At the risk of belaboring a negative review, there are two other things in Overdue that I've also seen in other writing and seem worth commenting on.

The first is the defensive apology that the author may not have the best perspective to write the book. It's important to be clear: I am glad that the Oliver has thought about the ways her experiences as a white woman may not be representative of other people. This is great; the world is a better place when more people consider that. I'm less fond of putting that observation in the book, particularly at length.

As the author, rather than writing paragraphs vaguely acknowledging that other people have different experiences, she could instead fix the problem: go talk to librarians of other ethnic and social backgrounds and put their stories in this book. The book would then represent broader experiences and not require the apology. Overdue desperately needed more library-specific content, so that would have improved the book in more than one way. Or if Oliver is ideologically opposed to speaking for other people (she makes some comments to that effect), state up-front, once, that this is a personal memoir and, as a memoir, represents only her own experience. But the author should do something with this observation other than dump its awkwardness on the reader, if for no other reason than that lengthy disclaimers about the author's limited perspective are boring.

The second point is about academic jargon and stock phrasing. I work in a field that relies on precise distinctions of meaning (between identity, authentication, and authorization, for example), and therefore I rely on jargon. Its purpose is to make those types of fine distinctions. But authors who read heavily in fields with jargon tend to let that phrasing slip into popular writing where it's not necessary. The result is, to quote Orwell, "gumming together long strips of words which have already been set in order by someone else." The effect may be small in a single sentence but, when continued throughout a book, the overuse of jargon is leaden, belabored, and confusing.

Any example I choose will be minor since the effect is cumulative, but one of several I noticed in Overdue is "lived experience." This is jargon from philosophy that, within the field, draws a useful distinction between one's direct experiences of living in the world, and academic or scientific experience with a field. Both types of experience are valuable in different situations, but they're not equivalent. This is a useful phrase when the distinction matters and is unclear. When the type of experience one is discussing is obvious in context (the case in at least three of the four uses in this book), the word "lived" adds nothing but verbosity. If too much of this creeps into writing, it becomes clunky and irritating to read.

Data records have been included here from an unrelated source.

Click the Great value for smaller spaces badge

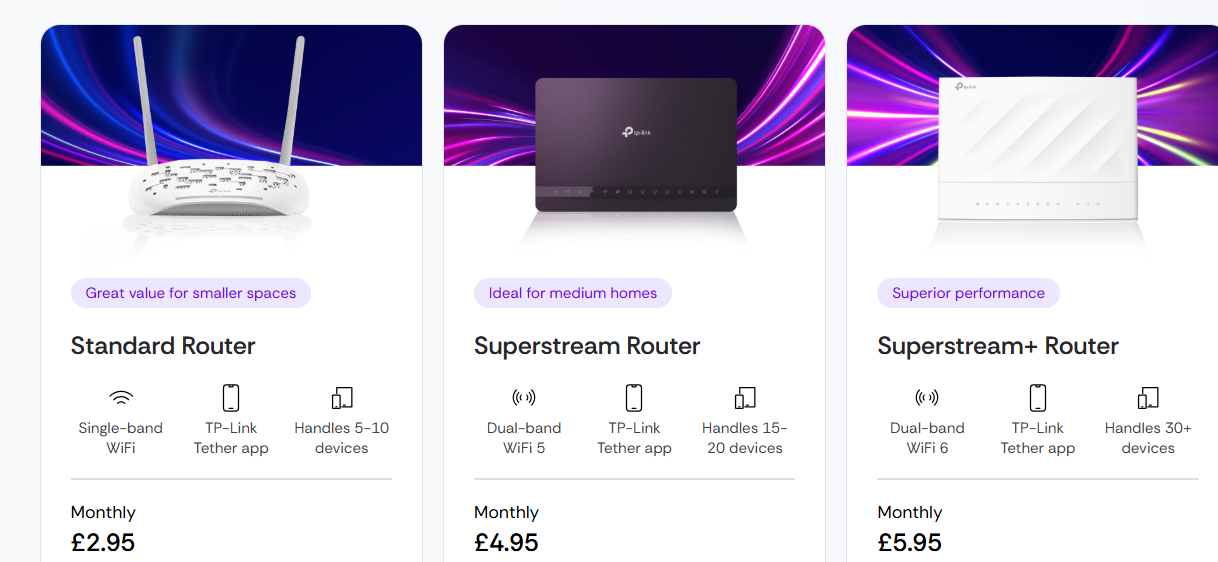[x=191, y=293]
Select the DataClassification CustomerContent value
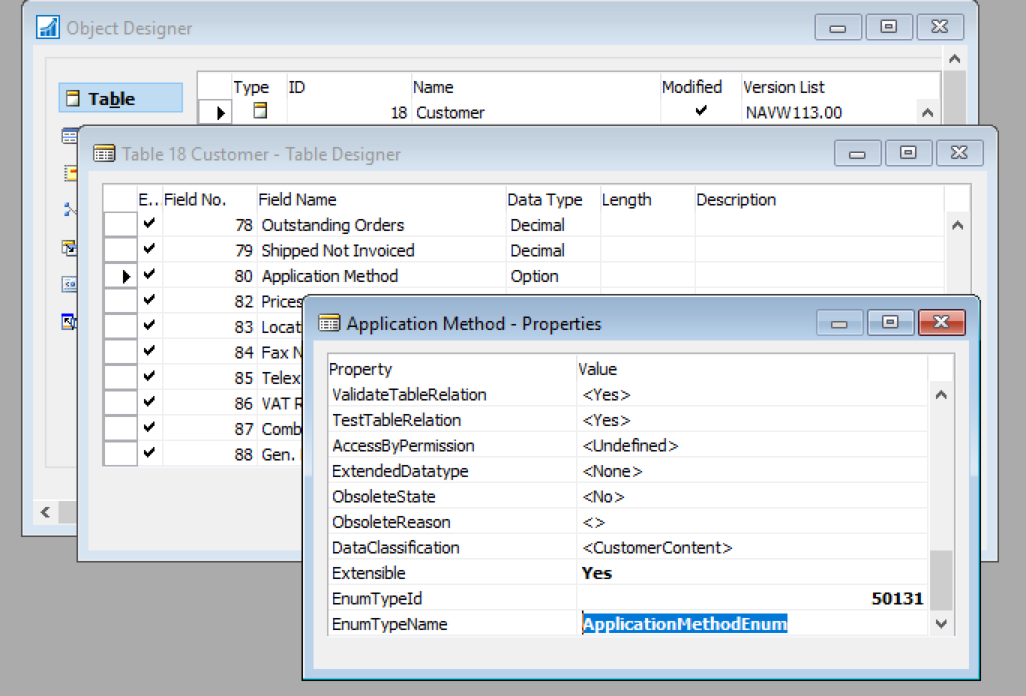This screenshot has height=696, width=1026. coord(657,548)
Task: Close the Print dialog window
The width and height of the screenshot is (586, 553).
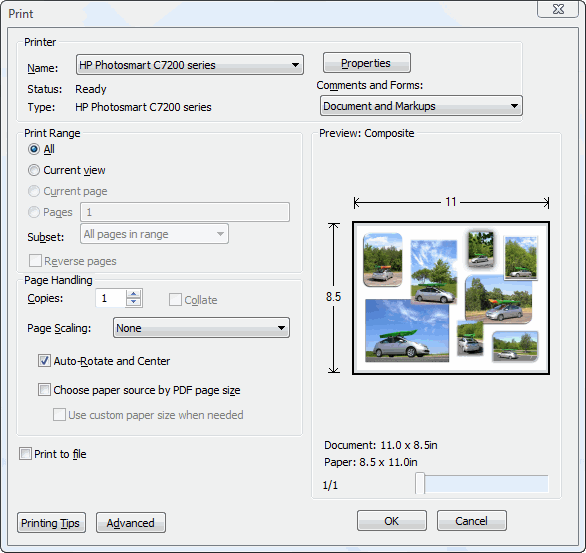Action: point(558,9)
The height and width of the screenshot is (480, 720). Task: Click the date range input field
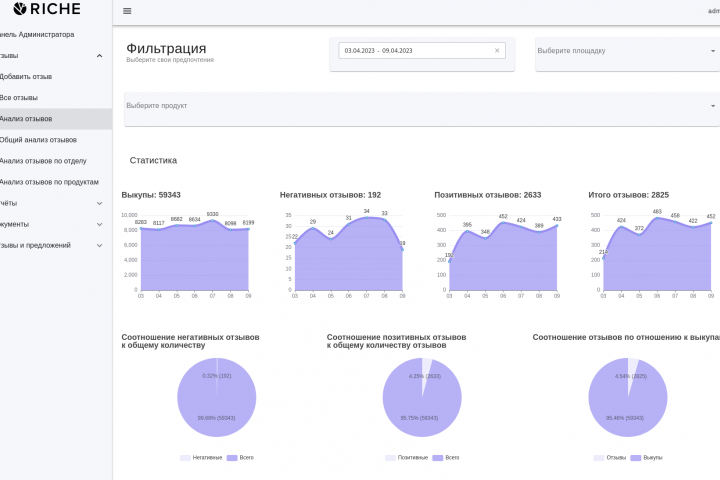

The best (and not coincidentally the least clunky) part of this book is Oliver's stories of the patrons and other employees of the Northwest One branch of the Washington DC library system and her experiences with them. The picture was not as vivid as I was hoping for, but I came away with some new understanding of typical interactions and day-to-day difficulties. The same was true to a lesser extent for her experiences as a school librarian. For both, I wish there had been more context and framing so that I could see how her experiences fit into a whole system, but those parts of the book were worth reading.

Unfortunately, they weren't enough of those parts in the book for me to recommend Overdue. But I'm still interested in reading the book I hoped I was getting!